Aim of the exercise -> Write out the items below word for word, everything from the line containing "かりゆしウェア (1049, 1879)" down to the end of the items, both ends included.

Source material ->
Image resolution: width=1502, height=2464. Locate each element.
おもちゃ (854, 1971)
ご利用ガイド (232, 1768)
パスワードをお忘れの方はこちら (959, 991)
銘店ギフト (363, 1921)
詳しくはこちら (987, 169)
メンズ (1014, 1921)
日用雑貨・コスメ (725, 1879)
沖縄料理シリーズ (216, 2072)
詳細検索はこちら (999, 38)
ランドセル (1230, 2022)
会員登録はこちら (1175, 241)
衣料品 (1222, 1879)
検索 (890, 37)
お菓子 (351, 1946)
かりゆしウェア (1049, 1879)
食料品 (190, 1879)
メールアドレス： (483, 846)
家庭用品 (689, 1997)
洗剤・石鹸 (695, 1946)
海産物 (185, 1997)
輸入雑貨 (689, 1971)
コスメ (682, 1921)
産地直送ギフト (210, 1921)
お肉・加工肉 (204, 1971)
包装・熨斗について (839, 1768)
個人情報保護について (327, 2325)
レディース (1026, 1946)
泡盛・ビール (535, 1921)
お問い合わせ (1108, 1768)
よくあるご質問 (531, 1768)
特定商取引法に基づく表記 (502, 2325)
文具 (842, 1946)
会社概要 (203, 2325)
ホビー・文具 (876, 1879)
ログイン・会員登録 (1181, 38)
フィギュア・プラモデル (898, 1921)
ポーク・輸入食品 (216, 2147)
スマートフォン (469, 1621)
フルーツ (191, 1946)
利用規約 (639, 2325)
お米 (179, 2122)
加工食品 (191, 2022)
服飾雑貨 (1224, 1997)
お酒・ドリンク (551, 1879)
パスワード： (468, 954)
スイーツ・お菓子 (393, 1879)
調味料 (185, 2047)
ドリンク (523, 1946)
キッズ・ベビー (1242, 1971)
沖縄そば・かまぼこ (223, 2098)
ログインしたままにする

Finished answer ->
かりゆしウェア (1049, 1879)
食料品 (190, 1879)
メールアドレス： (483, 846)
家庭用品 (689, 1997)
洗剤・石鹸 (695, 1946)
海産物 (185, 1997)
輸入雑貨 (689, 1971)
コスメ (682, 1921)
産地直送ギフト (210, 1921)
お肉・加工肉 (204, 1971)
包装・熨斗について (839, 1768)
個人情報保護について (327, 2325)
レディース (1026, 1946)
泡盛・ビール (535, 1921)
お問い合わせ (1108, 1768)
よくあるご質問 (531, 1768)
特定商取引法に基づく表記 (502, 2325)
文具 (842, 1946)
会社概要 (203, 2325)
ホビー・文具 (876, 1879)
ログイン・会員登録 (1181, 38)
フィギュア・プラモデル (898, 1921)
ポーク・輸入食品 (216, 2147)
スマートフォン (469, 1621)
フルーツ (191, 1946)
利用規約 (639, 2325)
お米 (179, 2122)
加工食品 (191, 2022)
服飾雑貨 (1224, 1997)
お酒・ドリンク (551, 1879)
パスワード： (468, 954)
スイーツ・お菓子 (393, 1879)
調味料 (185, 2047)
ドリンク (523, 1946)
キッズ・ベビー (1242, 1971)
沖縄そば・かまぼこ (223, 2098)
ログインしたままにする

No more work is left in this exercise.